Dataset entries

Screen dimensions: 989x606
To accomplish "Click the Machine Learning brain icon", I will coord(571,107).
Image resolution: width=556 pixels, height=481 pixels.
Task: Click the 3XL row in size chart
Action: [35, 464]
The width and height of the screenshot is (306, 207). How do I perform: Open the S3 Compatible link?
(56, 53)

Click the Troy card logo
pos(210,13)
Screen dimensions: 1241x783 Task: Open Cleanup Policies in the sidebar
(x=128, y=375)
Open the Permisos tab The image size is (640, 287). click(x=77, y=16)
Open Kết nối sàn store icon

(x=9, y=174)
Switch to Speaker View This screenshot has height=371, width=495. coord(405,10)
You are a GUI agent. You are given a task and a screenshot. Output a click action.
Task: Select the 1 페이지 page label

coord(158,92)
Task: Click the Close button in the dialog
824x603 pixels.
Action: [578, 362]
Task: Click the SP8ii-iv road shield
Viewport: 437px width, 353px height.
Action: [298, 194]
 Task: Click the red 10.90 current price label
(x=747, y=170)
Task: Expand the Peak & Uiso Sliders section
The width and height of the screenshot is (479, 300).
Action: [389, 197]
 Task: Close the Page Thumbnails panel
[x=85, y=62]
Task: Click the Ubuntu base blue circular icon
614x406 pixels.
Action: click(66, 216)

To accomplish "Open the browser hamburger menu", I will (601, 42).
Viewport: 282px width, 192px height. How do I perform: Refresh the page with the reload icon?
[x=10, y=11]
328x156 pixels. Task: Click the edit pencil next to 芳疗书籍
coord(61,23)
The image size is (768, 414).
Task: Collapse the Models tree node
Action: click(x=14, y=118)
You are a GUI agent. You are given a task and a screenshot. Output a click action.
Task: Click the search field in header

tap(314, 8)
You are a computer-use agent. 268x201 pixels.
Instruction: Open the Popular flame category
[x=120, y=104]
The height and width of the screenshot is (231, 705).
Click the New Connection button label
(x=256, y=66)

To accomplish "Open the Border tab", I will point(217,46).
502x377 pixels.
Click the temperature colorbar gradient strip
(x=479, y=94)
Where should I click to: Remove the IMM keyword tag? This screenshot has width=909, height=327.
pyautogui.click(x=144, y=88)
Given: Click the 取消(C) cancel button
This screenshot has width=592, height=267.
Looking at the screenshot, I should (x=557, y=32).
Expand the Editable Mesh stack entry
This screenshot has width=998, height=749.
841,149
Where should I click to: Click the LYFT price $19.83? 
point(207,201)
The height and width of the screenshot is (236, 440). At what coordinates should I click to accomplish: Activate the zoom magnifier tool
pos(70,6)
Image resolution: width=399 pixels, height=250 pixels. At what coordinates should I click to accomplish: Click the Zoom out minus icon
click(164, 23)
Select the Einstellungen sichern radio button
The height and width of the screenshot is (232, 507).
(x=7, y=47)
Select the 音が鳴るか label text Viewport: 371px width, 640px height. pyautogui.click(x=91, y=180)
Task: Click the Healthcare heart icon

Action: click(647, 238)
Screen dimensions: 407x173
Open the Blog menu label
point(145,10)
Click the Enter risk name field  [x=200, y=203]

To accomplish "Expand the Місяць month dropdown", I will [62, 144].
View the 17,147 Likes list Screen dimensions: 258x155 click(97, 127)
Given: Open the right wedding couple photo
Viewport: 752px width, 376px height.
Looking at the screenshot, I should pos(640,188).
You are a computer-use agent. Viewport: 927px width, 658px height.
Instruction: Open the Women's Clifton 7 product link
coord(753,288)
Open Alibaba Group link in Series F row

-- TASK BRIEF --
If a line in the records contains the word "agent", copy it.

-- WRITTEN RESPONSE --
You are a GUI agent. You are given a task and a screenshot. Output a click action.
You are a GUI agent. You are given a task and a screenshot. Output a click action.
You are a computer-use agent. 268x201 pixels.
You are a computer-use agent. Viewport: 927px width, 658px height.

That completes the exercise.